Department of Neurology

Research Team

A. Gordon Smith, M.D.
Dr. Smith is an Associate Professor of Neurology and Pathology at the University of Utah School of Medicine and Salt Lake Veterans Administration Hospital.  He completed neuromuscular and clinical neurophysiology training at the University of Michigan and was trained in the use of skin biopsy at Johns Hopkins University.  His primary area of interest is peripheral nerve disease, and he is the Director of the University of Utah Peripheral Neuropathy Clinic and Cutaneous Innervation Laboratory.  Dr. Smith is currently the Principal Investigator of an NIDDK funded R01 “Cutaneous Measures of Diabetic Neuropathy” (DK064814).  He is the recipient of a University of Utah Seed Grant, “Nerve regeneration capacity and the Metabolic Syndrome.”  He has served as an investigator or co-investigator on 8 multi-center clinical trials. He has trained 13 neuromuscular fellows, and has mentored both neurology resident and medical student research projects.  In collaboration with Dr. Singleton, he has established an association between painful sensory neuropathy and impaired glucose tolerance.  He has demonstrated the reproducibility of quantitative skin biopsy measurements, and shown that skin biopsy is a sensitive measure of small fiber injury in subjects with impaired glucose tolerance and early diabetic neuropathy. In collaboration with Dr. Singleton, he has demonstrated an association between aspects of Metabolic Syndrome and Peripheral Neuropathy.  Dr. Smith has published 23 peer-reviewed articles, 15 review articles, 10 book chapters, 50 abstracts and is Editor of the Handbook of Peripheral Neuropathy (Marcel Dekker).

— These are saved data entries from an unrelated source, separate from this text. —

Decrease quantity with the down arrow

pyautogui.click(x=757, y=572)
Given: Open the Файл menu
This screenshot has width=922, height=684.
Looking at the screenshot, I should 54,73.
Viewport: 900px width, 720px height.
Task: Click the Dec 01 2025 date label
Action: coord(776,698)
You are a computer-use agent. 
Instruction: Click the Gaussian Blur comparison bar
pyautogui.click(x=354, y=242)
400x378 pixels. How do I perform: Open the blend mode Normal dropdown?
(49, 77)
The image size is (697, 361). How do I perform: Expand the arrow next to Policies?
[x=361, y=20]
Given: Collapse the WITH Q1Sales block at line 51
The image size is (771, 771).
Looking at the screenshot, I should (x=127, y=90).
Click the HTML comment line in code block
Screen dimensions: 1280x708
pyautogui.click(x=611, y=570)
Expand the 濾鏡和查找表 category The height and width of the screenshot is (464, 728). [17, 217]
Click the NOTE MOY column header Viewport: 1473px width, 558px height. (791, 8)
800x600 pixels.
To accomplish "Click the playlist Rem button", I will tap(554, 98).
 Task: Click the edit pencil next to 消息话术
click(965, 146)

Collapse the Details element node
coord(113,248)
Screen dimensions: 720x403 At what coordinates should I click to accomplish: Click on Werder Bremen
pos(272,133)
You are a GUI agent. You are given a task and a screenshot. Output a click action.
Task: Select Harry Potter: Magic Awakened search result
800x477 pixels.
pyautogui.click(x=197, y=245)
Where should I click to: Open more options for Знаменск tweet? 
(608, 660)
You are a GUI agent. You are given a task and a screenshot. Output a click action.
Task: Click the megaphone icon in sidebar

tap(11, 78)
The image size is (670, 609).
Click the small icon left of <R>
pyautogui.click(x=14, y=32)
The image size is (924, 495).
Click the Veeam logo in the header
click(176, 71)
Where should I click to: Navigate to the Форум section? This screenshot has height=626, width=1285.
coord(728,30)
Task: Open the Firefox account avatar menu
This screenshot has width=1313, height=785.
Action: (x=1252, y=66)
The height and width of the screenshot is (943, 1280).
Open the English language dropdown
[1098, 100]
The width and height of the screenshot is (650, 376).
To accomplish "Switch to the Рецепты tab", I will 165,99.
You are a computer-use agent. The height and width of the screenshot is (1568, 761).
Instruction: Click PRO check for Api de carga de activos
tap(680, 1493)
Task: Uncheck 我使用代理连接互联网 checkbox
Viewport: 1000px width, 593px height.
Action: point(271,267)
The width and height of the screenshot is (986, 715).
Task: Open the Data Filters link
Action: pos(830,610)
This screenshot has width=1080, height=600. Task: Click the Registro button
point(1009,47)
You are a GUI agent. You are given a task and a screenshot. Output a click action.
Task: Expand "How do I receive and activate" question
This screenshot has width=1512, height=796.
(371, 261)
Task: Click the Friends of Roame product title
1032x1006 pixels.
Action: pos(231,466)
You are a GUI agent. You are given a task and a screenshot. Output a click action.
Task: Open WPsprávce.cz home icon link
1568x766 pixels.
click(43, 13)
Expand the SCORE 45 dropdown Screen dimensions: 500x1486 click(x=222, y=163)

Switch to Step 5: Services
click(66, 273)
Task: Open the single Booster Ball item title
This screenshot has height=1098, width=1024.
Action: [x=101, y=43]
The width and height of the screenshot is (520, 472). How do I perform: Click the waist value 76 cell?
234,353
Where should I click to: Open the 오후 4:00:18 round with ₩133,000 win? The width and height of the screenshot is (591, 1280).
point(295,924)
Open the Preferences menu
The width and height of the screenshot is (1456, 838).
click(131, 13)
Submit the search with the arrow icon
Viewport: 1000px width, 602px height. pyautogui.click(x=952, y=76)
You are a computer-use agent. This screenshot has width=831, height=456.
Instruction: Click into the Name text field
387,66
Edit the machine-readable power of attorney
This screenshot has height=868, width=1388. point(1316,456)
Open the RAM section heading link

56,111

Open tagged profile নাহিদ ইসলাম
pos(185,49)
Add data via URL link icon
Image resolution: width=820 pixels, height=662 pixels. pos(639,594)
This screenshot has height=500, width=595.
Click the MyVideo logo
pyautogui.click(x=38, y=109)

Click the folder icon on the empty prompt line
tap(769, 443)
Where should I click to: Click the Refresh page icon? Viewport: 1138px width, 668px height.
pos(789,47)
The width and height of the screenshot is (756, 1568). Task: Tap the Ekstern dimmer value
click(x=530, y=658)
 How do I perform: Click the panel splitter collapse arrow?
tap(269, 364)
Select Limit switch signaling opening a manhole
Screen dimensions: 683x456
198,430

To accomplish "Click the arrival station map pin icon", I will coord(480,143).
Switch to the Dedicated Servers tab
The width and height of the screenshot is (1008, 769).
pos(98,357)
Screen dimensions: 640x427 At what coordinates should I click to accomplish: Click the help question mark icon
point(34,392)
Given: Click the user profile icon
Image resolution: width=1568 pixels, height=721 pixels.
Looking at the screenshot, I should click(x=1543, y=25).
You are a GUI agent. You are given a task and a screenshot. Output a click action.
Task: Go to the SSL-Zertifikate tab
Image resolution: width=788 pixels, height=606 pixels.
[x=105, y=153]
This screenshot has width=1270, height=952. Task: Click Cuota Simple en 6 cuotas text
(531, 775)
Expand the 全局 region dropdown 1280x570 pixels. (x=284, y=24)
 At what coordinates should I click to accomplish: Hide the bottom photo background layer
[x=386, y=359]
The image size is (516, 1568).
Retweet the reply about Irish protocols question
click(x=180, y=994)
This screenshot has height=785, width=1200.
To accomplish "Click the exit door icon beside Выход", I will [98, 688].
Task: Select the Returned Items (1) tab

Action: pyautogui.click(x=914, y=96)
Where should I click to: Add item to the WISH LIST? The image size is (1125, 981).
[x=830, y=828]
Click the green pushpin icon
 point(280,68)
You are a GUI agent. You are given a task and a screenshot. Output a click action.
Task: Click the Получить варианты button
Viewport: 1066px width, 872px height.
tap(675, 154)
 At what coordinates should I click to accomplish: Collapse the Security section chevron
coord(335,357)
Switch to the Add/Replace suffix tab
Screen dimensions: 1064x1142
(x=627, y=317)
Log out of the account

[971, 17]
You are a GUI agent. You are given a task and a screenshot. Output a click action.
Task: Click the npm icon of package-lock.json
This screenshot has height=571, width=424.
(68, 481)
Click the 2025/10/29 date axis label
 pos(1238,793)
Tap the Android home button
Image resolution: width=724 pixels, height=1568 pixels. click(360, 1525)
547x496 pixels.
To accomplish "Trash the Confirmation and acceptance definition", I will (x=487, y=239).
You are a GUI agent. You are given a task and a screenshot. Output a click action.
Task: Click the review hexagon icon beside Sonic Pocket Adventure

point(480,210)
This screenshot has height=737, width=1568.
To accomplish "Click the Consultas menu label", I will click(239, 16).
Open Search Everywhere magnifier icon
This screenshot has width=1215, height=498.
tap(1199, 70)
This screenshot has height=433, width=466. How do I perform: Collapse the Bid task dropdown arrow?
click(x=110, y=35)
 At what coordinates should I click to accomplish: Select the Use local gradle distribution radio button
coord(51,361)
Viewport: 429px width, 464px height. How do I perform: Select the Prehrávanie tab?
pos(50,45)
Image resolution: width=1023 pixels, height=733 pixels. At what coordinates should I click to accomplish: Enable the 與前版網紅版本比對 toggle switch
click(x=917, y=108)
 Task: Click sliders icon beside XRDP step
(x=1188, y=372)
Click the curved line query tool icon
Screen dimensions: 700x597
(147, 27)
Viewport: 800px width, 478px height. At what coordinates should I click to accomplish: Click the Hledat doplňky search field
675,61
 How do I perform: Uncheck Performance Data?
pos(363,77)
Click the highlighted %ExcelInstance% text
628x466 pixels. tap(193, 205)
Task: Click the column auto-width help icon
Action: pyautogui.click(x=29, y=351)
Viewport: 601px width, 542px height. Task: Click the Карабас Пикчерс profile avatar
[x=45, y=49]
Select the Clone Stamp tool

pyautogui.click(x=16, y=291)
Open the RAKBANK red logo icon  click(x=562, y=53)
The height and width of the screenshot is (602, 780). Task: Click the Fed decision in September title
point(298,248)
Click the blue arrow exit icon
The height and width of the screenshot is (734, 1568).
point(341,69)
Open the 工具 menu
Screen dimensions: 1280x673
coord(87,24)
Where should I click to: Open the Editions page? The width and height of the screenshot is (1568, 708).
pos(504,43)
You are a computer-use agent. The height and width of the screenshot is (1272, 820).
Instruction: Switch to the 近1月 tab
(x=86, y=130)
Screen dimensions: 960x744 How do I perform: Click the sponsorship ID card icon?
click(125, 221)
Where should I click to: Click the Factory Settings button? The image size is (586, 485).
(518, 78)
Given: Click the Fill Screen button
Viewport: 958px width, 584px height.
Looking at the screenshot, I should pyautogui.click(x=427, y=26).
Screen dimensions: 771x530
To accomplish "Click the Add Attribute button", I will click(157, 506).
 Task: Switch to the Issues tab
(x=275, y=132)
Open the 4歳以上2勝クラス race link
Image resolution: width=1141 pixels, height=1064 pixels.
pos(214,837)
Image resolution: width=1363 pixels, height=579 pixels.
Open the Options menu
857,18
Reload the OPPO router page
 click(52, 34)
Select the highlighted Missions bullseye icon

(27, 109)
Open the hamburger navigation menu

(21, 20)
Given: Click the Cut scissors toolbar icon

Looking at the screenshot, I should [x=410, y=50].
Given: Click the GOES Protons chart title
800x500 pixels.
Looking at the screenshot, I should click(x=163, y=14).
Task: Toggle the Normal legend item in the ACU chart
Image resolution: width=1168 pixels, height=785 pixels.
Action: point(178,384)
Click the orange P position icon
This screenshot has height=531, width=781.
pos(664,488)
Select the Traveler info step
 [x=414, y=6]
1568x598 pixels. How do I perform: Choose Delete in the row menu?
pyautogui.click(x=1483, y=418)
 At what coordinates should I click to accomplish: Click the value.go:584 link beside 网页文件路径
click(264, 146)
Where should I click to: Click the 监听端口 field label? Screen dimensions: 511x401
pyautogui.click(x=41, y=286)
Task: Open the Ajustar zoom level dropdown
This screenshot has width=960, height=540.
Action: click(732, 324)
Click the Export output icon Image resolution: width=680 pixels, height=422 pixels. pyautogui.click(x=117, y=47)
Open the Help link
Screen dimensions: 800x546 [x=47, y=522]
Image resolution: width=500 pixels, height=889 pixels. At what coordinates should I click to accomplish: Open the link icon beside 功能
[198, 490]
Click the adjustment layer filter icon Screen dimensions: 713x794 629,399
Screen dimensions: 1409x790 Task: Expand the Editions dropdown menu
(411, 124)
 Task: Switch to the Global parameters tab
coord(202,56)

J. Robinson Singleton, M.D.
Dr. Singleton is an Associate Professor of Neurology, and Director of the Neurophysiology Laboratory at the Salt Lake City Veterans’ Administration Hospital. Dr. Singleton is a neuroscientist whose work combines a clinical interest in neuromuscular disease with his basic science inquiries into neuronal injury due to metabolic stress. He completed a clinical neuromuscular disease fellowship at the University of Michigan, followed by a basic science fellowship in the laboratory of Dr. Eva Feldman. Based on these studies, Dr. Singleton completed a 5 year NIH Clinical Scientist Development Award “IGF-I Receptor Prevents Apoptosis in Human Neuroblasts”, and received technical and supply assistance from the Howard Hughes Medical Institute through its Fellowship to Faculty Transition Program. He was the Principal Investigator on a 3 year NINDS funded clinical Pilot study “IGT Causes Neuropathy” that has characterized IGT neuropathy and demonstrated individualized diet and exercise counseling improves metabolic function and small fiber measures of neuropathy in these patients.  His prospective studies established an association between painful sensory neuropathy and impaired glucose tolerance have changed the way in which idiopathic neuropathy is evaluated. He has participated as a co-investigator in four previous or ongoing clinical trials, and is a co-Investigator with Dr. Smith in the NIDDK-funded Cutaneous Measures of Diabetic Neuropathy study.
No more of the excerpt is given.